Data items:
————

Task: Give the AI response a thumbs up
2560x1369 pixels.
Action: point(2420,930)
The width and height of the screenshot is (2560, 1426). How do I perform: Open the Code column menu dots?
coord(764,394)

————

-- ACTIVITY --
In your response, reproduce the records exactly, every one.

-- RESPONSE BELOW --
Task: Give the AI response a thumbs up
2560x1369 pixels.
Action: point(2420,930)
The width and height of the screenshot is (2560, 1426). How do I perform: Open the Code column menu dots?
coord(764,394)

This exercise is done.